A moment passed, and then Takakura walked forward, igniting another flare and tossing it onto a ledge where it cast a higher angle of light across the room. Shadows vanished at the elevated illumination and, slowly, they moved forward.
Then a familiar scent reached Hunter and he bent, examining a black pool. Vaguely the size of a man, the depression was heavy and stagnant, and he felt the thick liquid with a hand, slowly raising it to his face.
"Oil," he whispered, as Bobbi Jo knelt beside him. "Here," he added, "let me see your flare. Stand back." He touched the wick to the pool and it ignited explosively.
The mushrooming blast swept past Hunter's face before he could jerk back. Shocked, Hunter felt his face for a moment, reflexively checking for injury. But there was none and the fire burned bright, dulling the light of their flares to insignificance. Now the entire room was brilliantly visible, and they saw cave paintings that had endured the centuries.
Faded red images of creatures that had ruled this region long ago were inscribed on the stone — images of beasts running, leaping, hunted, slaughtered. And as Hunter turned slowly he saw that the entire mammoth cave was decorated in the primitive art.
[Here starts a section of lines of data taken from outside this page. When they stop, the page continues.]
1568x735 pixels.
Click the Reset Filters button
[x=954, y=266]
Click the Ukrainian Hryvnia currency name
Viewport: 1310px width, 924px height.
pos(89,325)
Entire frescoes of huge animal hunts— whole herds of buffalo and deer driven from cliffs by hunters in ragged clothing — occupied vast spaces before another image, some kind of cleaning and gutting, was detailed.
Almost every image involved hunting, killing, slaughtering, as if that had been the dominating force of their existence. There were no displays of family or play or societal rights — not anything that would indicate culture or civility. It was simply the bestial exultation of carnage — of slaying and gutting and feasting. And as Hunter saw it altogether he was overcome by the wild, barbaric atmosphere.